PROBLEM DESCRIPTION: The lines of the records that include "Screenshot" should all be copied.

[[ DATA LISTING, beginning ]]

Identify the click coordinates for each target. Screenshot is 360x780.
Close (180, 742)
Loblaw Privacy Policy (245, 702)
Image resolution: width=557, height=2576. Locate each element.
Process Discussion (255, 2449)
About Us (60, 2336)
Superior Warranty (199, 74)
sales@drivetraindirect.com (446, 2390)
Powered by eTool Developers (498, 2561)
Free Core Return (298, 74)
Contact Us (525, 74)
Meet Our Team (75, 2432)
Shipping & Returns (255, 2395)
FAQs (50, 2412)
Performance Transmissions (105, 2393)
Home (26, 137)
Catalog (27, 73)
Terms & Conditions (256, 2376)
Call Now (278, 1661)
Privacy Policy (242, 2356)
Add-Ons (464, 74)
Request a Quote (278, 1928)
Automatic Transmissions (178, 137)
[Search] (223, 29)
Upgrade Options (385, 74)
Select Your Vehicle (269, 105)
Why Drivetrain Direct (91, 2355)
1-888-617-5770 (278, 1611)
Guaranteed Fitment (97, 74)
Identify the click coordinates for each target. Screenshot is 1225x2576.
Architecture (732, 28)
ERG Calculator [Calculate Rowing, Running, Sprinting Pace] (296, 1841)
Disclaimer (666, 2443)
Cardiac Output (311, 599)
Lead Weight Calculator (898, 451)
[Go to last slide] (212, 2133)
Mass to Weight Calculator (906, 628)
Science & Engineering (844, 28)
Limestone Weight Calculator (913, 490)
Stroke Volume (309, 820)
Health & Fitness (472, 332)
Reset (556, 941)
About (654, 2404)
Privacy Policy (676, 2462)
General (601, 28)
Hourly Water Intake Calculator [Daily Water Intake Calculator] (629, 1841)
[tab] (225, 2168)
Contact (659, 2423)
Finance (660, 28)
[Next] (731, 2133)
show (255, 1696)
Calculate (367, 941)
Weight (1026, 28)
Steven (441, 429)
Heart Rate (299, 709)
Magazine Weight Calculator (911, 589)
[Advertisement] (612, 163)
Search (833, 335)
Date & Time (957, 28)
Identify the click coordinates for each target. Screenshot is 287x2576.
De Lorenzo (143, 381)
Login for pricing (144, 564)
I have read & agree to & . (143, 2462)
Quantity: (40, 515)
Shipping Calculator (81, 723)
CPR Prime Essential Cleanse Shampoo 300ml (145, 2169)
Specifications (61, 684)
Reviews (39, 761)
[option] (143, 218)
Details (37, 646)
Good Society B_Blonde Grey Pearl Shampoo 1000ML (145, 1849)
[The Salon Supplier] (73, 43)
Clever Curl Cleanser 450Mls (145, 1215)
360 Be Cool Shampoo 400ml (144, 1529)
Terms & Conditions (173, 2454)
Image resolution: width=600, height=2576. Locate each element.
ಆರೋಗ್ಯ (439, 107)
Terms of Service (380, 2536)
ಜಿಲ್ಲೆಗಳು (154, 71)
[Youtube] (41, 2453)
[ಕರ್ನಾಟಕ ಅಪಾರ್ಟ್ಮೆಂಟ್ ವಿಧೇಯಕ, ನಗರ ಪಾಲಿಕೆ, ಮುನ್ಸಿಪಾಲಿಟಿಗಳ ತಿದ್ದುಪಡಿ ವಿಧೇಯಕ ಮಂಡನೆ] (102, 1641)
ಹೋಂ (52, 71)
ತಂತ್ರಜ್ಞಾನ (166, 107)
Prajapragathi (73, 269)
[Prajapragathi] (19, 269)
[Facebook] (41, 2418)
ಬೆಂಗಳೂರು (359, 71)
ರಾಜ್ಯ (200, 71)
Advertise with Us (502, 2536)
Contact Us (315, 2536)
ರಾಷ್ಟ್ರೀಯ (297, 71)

[[ DATA LISTING, end ]]

EXPECTED ANSWER:
Identify the click coordinates for each target. Screenshot is 360x780.
Identify the click coordinates for each target. Screenshot is 1225x2576.
Identify the click coordinates for each target. Screenshot is 287x2576.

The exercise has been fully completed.